++++ Extrait source ++++

Paris, c’est la capitale du piano, l’on s’y dispute les meilleures places et les écuries, comme on le fera plus tard sur les circuits automobiles… D’un côté Pleyel, de l’autre Érard! Bien sûr il y a Liszt, débarqué depuis ses 12 ans à « Pianopolis », comme on surnomme la ville, qui occupe le terrain depuis un moment déjà; mais on y trouve aussi Friedrich Kalkbrenner, autorité incontestable et compositeur en vue, que Chopin respecte. Il lui permet de donner son premier concert, qui le lance dans le monde, en février 1832. Il y a d’autres personnalités attachantes, que Chopin ne dédaigne pas, et avec lesquelles il noue parfois des relations amicales, en partageant des concerts avec elles: Hiller, Pixis, Herz, Thalberg, qui sera le grand rival de Liszt.

++++

- _Tâche demandée_
Quel surnom l'extrait sur Paris et le piano dit-il que l'on donne à la ville ? Répondez en une phrase, s'il vous plaît. Le matériel placé ensuite n'a aucun lien avec l'extrait sur Paris et le piano.

++++ Segment de données ++++

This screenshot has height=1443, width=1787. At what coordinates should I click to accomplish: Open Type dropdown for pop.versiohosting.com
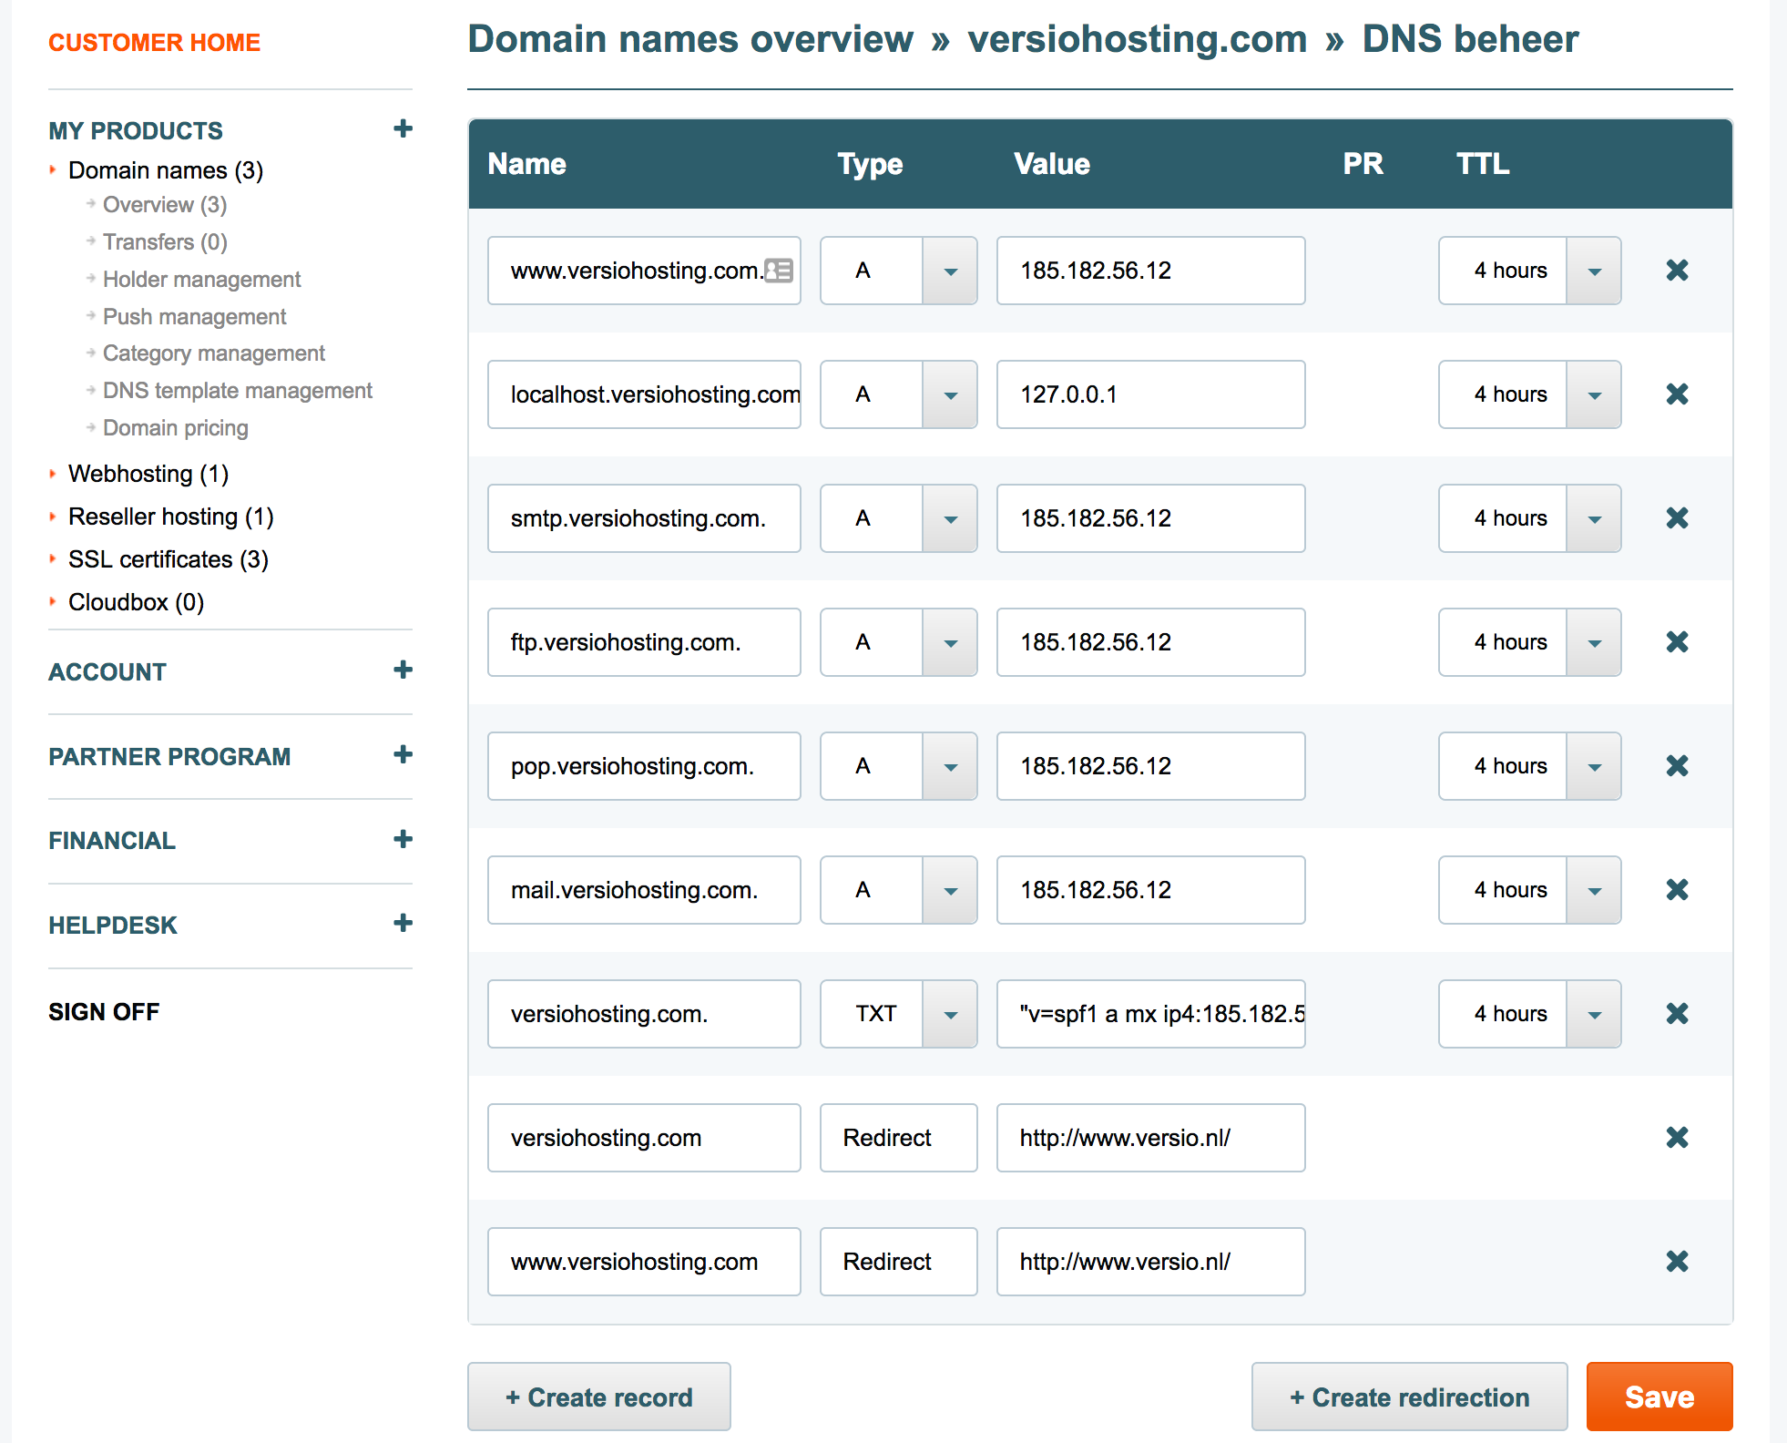point(950,766)
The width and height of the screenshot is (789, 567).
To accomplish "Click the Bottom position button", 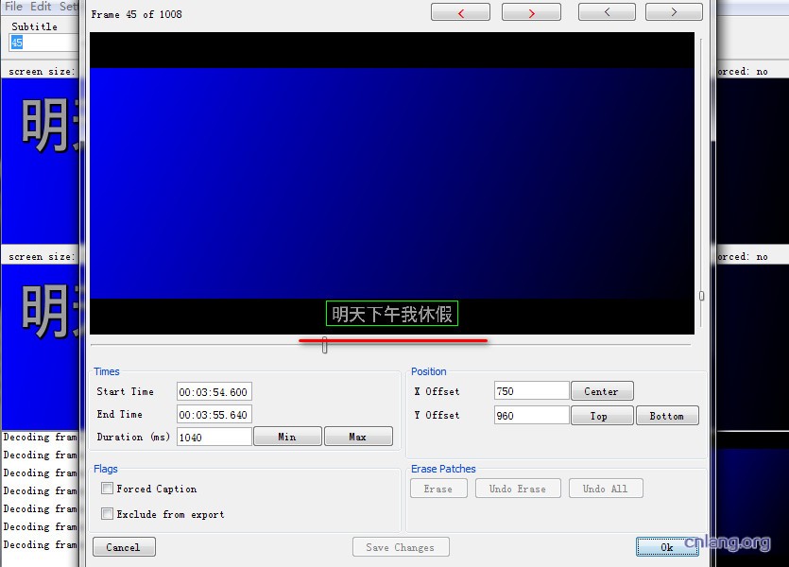I will [667, 416].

++++

- _Réponse à la tâche_
On surnomme Paris « Pianopolis ».